Q: What is something people would never guess about you?

Ooh, I both love and dread this sort of question because it depends on the audience. People at my day job are startled by the most ordinary of things–like, that I once turned in a homework assignment written in cuneiform on a clay tablet. Most people in SFF fandom don’t know much about my day job as an industrial failure analyst. And I can usually befuddle those who see me as a stuffy amateur historian by mentioning that I once had the police called on me for participating in a dog fight…as one of the dogs. (This story is best heard in person as performance art.) Once people start getting to know me, it’s hard to stump them because then they’re willing to believe almost anything!

Q: You often post photos of your desk rose on twitter. How did that start? Do you have a green thumb?

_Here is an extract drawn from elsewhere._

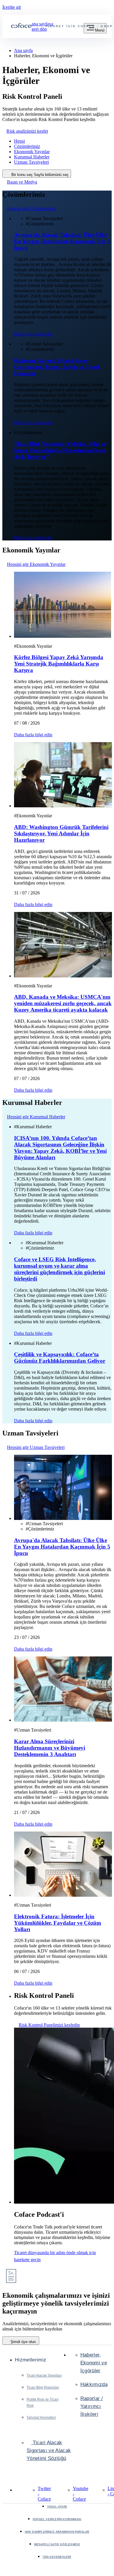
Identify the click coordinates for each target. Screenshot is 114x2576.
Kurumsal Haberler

I have a brown thumb. I kill houseplants. I killed an aloe vera once, and that’s hard. But I live in California and have an automatic watering system, so it’s hard to fail too badly at growing things. For obvious reasons, roses are a meaningful flower for me. (Heather would be too, but it’s harder to grow here and not nearly as picturesque.) I have somewhere around 30-40 different roses growing in my yard but I don’t get to spend as much time enjoying them as I’d like. That’s why I started the habit of bringing a rose (or two) from my garden to put on my desk at work every week. That, and the insufferable smugness of being able to do so practically year round. I do a major pruning around January or February every year and take a break from the desk roses, but the rest of the year they come through. There’s a third, more philosophical reason for the desk roses. I pledged to myself that I’d never wait for anyone else to bring me roses–I’d not only give them to myself, but I’d plant an entire rose garden to make sure.

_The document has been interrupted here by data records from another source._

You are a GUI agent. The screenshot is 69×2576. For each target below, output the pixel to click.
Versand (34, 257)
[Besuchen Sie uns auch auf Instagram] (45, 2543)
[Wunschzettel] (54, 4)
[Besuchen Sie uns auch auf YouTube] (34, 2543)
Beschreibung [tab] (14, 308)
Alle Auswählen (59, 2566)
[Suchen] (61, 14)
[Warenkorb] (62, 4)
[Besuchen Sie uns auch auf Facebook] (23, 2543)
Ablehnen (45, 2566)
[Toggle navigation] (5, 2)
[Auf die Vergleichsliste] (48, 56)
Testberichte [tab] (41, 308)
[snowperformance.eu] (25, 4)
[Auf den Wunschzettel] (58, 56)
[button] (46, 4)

Q: Who and/or what has influenced your writing the most?

Another hard question. My influences and inspirations tend to get thrown into the mulch pile of my back-brain. By the time they’ve composted enough to fertilize story seeds, it’s hard to identify individual influences. I’ve read so many books from so many different–very different–authors. It’s easier to identify the abstract influences. One is a sense of the fantastic possibilities around every corner in everyday life. Not that I actually believe in fantastic things, but the stories that most inspired me usually involved an ordinary world with strange things happening. I still remember reading Mary Norton’s The Borrowers when I was ten years old and choosing to believe that every old house had colonies of tiny people living in the interstices. Every time I’ve lived in a house with a basement, my imagination has populated that space with monsters and secrets. My second most important influence was the lack of media representation I felt growing up. It was impossible to find characters I could identify with thoroughly. The closest I came were the “lost child from a different plane of reality” like Alexander Key’s The Forgotten Door. I started writing stories so that I could populate them with characters who made me feel less alone.